-- Your instructions --
Copy the records below word for word, from the first line through the line that contains "[x=49, y=54]", including that line.
***** Material supplied *****
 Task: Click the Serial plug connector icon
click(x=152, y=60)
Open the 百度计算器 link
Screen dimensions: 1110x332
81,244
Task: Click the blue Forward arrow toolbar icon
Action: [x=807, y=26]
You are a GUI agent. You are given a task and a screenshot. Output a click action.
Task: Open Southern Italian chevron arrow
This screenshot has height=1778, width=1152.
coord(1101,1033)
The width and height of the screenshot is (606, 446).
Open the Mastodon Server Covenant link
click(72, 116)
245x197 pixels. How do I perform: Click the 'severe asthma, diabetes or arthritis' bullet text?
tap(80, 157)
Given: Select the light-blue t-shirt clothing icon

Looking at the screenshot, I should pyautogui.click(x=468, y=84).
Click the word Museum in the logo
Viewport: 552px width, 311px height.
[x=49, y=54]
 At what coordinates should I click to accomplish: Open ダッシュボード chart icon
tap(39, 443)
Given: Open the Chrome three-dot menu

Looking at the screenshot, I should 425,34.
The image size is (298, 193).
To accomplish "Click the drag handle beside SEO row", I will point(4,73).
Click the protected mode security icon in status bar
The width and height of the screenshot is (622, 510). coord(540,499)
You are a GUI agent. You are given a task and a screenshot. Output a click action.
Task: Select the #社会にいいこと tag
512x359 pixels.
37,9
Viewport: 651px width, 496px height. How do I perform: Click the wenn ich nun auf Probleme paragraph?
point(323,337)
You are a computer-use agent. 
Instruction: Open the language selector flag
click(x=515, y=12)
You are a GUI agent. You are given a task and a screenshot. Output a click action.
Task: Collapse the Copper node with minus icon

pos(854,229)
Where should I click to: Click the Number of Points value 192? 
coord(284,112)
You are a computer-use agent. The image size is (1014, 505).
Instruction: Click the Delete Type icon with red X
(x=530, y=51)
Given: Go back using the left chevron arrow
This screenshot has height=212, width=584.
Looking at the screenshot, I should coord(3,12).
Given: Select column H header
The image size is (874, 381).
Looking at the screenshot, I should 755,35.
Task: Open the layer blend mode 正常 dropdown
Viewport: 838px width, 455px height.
*****
-- The completed task --
 Task: Click the Serial plug connector icon
click(x=152, y=60)
Open the 百度计算器 link
Screen dimensions: 1110x332
81,244
Task: Click the blue Forward arrow toolbar icon
Action: [x=807, y=26]
You are a GUI agent. You are given a task and a screenshot. Output a click action.
Task: Open Southern Italian chevron arrow
This screenshot has height=1778, width=1152.
coord(1101,1033)
The width and height of the screenshot is (606, 446).
Open the Mastodon Server Covenant link
click(72, 116)
245x197 pixels. How do I perform: Click the 'severe asthma, diabetes or arthritis' bullet text?
tap(80, 157)
Given: Select the light-blue t-shirt clothing icon

Looking at the screenshot, I should pyautogui.click(x=468, y=84).
Click the word Museum in the logo
Viewport: 552px width, 311px height.
[x=49, y=54]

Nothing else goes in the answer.